Incontestablement, la BCE a fait preuve de volontarisme, mais elle n’a jamais suffisamment surpris ces derniers mois pour « reprendre la main » et inverser la tendance baissière sur les anticipations d’inflation qui se sont, ensuite, inéluctablement détériorées. Ces anticipations d’inflation telles que déduites des obligations indexées sur l’inflation s’établissent aujourd’hui pratiquement à 1.70% pour le « 5 ans dans 5 ans » contre 2.05% début septembre. Il devient donc très difficile pour la BCE de maintenir que ces anticipations d’inflation sont bien ancrées. Le marché appelle un nouveau geste plus fort de la BCE, et il finira probablement par l’obtenir, via, probablement, de nouvelles mesures non conventionnelles sur la dette privée. Mais au passage, la BCE a un peu perdu en crédibilité en subissant l’évènement plutôt qu’en tentant de le devancer.

La Fed aussi a soufflé le chaud et le froid, en partie en raison du risque européen. Mais au-delà, le désaccord tend à augmenter entre les banquiers centraux américains entre d’un côté ceux qui pensent qu’il est urgent de ne rien faire, et ceux qui sont convaincus que l’issue d’une politique monétaire trop durablement accommodante est fatale. Ce désaccord grandissant combiné à un diagnostic de «valorisation tendue sur les actifs risqués » ne peut pas ne pas inquiéter les investisseurs.

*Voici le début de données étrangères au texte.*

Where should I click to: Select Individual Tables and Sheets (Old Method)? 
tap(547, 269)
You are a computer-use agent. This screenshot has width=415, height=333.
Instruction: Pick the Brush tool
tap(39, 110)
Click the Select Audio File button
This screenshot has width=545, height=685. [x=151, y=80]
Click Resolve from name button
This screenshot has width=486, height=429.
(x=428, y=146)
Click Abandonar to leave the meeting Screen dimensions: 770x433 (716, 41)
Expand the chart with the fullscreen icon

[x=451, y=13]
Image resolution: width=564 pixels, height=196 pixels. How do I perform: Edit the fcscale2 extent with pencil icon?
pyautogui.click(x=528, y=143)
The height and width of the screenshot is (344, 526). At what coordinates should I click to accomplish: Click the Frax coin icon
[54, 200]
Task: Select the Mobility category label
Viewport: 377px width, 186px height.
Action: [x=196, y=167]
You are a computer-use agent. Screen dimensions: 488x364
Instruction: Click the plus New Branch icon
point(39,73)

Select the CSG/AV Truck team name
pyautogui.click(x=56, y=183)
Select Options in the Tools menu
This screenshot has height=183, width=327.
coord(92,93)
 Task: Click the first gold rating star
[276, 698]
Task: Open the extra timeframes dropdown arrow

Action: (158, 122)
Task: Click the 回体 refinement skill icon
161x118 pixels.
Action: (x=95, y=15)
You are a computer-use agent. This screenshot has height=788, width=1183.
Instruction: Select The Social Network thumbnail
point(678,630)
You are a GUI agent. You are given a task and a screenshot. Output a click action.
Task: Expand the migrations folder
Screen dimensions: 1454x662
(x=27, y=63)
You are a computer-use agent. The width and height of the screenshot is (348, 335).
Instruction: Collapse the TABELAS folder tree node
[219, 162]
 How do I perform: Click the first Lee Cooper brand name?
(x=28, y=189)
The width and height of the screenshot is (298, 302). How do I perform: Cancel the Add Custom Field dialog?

Tant que les banques centrales ne reprendront pas la main, l’incertitude monétaire alimentera l’incertitude financière dans un contexte qui au plan économique qui reste fragile partout et au plan politique instable dans certaines zones, y compris en Europe. Comme nous pensons que ces institutions finiront par reprendre la main, les évènements récents ne s’apparentent pas pour nous à une « lame de fond » mais peuvent, au contraire, être saisis comme des points d’entrée sur les actifs risqués à la condition d’assumer une volatilité qui peut perdurer tant que les politiques monétaires ne deviennent pas plus lisibles de part et d‘autre de l’Atlantique.